One of the regrettable parts of being an attorney is being associated with the stereotypes that we lie and we exploit loopholes. Even more unfortunate is that the stereotypes are not unfounded. There are many out there who think nothing of a miscarriage of justice by merely omitting facts or by taking advantage of a technicality. There are some of us out there that have some integrity (and yes, I do like to think of myself as falling within that group). So I wanted to take a moment to discuss a few tactical and ethical issues as they pertain to bankruptcy.
Sometimes, I get the client who says “I talked to so-and-so and they said that I can do this-and-that. Why are you telling me something different?” Getting two different stories from two different people doesn’t necessarily mean that one is lying or even incompetent. First, you need to consider the source. If you are speaking to someone else who went through bankruptcy – a non-lawyer – they may misunderstand the legal mechanics that led to a particular result. I’ll give you an example. Client comes in to see me, and I tell her that she is going to lose her vehicle. Client complains that her friend said that when she filed for bankruptcy she didn’t lose anything. What my client doesn’t realize is that her friend didn’t lose her vehicle because the value was small enough to be fully exempt, and in my client’s case, she owns a collector car worth $80,000. Just because the vast majority of bankruptcy debtors don’t lose their personal property does not mean that being able to keep everything is an automatic privilege. Everything is in context. Another example – I once told a guy that he made too much money to qualify for Chapter 7. He got angry with me and said that his co-worker, who made more money than him, was able to qualify for Chapter 7. What he forgot to consider is that his co-worker is married and has 2 kids, whereas my client was a bachelor with no kids. The applicable median income level was different. Circumstances can change everything about a case.
Even if you get different stories from two attorneys, it’s not necessarily a sign of incompetence. Often, attorneys are not working with the same quantum of facts. Our advice is only as good as the information we can collect from the client. Often, I see clients get bad news from one attorney, then they seek a second opinion and they leave out a critical piece of information (intentionally or unintentionally). Then they ask why the first attorney said something different. When I’m the second opinion, I can often detect what the missing information is based on what the client tells me about the first attorney’s advice.
Then again, some attorneys have different levels of integrity. They are willing to bend rules, overlook facts, lie, remain intentionally ignorant of certain facts, or pretend to be ignorant of facts. If you choose an attorney who practices like this, you do so at your own risk.

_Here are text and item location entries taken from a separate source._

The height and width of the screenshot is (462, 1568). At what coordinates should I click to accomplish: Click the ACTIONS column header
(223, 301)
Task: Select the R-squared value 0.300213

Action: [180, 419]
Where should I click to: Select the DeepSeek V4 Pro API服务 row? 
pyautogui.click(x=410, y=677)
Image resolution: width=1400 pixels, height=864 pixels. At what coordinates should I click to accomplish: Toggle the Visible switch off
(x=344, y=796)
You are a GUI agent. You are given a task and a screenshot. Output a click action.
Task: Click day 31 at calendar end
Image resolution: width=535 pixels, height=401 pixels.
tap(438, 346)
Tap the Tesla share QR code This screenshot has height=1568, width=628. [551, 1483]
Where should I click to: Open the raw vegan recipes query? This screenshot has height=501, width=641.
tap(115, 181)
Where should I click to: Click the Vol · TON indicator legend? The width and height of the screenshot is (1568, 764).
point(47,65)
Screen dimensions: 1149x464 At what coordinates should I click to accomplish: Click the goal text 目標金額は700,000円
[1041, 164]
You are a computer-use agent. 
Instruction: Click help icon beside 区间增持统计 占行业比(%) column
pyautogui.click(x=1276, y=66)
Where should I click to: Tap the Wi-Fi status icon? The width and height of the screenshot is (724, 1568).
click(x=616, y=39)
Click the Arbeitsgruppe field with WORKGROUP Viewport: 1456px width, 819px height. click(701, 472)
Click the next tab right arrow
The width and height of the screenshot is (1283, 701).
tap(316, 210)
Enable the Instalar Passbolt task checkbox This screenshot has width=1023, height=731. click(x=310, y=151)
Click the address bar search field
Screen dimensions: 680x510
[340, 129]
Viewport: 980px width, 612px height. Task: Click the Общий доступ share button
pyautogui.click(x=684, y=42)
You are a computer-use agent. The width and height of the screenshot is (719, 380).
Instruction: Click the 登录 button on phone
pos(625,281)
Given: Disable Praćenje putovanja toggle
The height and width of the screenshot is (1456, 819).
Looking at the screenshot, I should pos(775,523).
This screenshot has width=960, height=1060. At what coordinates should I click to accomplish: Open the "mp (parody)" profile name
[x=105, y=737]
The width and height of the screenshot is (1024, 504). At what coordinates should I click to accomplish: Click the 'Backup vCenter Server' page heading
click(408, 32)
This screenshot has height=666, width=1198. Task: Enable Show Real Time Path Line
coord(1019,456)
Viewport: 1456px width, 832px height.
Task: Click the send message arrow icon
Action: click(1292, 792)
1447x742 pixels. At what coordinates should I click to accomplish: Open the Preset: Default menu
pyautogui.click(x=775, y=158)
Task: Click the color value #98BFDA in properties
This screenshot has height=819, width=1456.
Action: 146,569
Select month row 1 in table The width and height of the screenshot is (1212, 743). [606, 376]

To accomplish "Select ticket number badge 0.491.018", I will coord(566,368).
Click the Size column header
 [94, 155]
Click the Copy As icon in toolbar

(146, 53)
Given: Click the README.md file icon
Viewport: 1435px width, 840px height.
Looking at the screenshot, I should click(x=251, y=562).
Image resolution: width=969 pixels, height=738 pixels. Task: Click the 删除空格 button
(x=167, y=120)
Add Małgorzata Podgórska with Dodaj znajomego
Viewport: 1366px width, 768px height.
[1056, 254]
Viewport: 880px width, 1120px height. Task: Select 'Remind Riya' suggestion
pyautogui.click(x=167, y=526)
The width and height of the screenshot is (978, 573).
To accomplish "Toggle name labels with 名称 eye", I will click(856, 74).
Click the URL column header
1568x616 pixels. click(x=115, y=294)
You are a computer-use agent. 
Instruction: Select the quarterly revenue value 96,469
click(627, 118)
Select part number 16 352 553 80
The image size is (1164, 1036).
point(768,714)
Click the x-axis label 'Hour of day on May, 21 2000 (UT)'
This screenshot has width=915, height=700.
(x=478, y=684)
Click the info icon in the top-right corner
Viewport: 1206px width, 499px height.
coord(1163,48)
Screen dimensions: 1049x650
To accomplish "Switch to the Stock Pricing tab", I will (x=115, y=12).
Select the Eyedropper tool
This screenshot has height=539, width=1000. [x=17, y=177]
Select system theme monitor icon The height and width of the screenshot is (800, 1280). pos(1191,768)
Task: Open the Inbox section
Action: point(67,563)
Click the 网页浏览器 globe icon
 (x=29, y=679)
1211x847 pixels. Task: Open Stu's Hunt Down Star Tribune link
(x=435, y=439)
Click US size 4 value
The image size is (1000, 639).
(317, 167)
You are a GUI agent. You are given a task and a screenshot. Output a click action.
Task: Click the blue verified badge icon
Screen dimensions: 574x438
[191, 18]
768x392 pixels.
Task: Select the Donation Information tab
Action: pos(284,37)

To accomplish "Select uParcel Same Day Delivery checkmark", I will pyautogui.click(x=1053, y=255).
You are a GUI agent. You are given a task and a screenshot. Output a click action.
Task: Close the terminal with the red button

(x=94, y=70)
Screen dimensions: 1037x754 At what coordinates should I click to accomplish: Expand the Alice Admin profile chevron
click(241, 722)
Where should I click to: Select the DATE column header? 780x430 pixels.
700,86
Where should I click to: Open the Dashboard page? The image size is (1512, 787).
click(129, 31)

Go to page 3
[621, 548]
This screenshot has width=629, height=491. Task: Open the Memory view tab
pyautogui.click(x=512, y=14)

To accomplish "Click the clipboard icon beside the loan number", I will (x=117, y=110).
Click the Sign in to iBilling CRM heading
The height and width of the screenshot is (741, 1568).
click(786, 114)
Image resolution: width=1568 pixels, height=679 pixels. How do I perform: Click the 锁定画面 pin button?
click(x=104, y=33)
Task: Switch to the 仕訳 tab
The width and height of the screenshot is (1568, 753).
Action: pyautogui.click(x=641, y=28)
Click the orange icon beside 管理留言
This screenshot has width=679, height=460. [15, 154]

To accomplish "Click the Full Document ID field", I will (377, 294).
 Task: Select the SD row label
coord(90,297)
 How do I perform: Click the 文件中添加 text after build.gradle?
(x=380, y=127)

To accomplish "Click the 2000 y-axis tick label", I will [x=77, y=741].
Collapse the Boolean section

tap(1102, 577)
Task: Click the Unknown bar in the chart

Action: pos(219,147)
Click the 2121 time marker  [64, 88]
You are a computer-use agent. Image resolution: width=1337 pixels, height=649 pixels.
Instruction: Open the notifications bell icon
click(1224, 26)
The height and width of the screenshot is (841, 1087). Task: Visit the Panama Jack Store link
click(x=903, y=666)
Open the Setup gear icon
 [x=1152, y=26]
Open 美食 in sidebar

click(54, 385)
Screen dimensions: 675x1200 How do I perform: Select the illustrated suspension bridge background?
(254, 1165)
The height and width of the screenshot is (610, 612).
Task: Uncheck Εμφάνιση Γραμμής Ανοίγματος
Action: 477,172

I require my clients to tell me the entire truth and nothing but. I’m sure clients have lied to me and gotten away with it without me ever knowing. But I am clever enough to catch a good chunk of it, and once I discover a client has lied to me, it is immediate grounds for termination of our attorney-client relationship. I find that a lot of people think that they can protect themselves by omitting certain information that would be detrimental to their case. Works great if they get away with it. It sucks if they get caught because they can be denied discharge, even criminally prosecuted (yes, perjury is a bad thing). What makes lying absurd is that with bankruptcy, virtually every single problem can be mitigated or negotiated, particularly in Chapter 13. It might not be the result you had hoped for, but it certainly is a better result than getting caught defrauding the court. But your attorney (whether it’s me or someone else) can only help you and protect you if he has all of the facts. Once the case is filed, a lot of control and bargaining power is taken out of our hands and it becomes far more difficult to negotiate resolutions. In other words, if there is bad news that will impact your case, it is far better for your attorney to find out about it from you now, before your case is filed, as opposed to finding out because a creditor or trustee figured it out later.
Finally, I want to talk about loopholes. As bureaucratic as the bankruptcy process can be at times, we are not devoid of any sense of justice or subjective analysis. In theory, a debtor could be in technical compliance under all applicable statutes and rules, and still find himself on the defense of a § 707(b)(3) which allows for a case to be a dismissed when the “totality of circumstances” demonstrates abuse – or what many attorneys often refer to as the smell test. Therefore, I don’t encourage exploiting loopholes in the statutes as a way to cheat the system. The system will bite back – think of § 707(b)(3) as a universal patch for bankruptcy loopholes.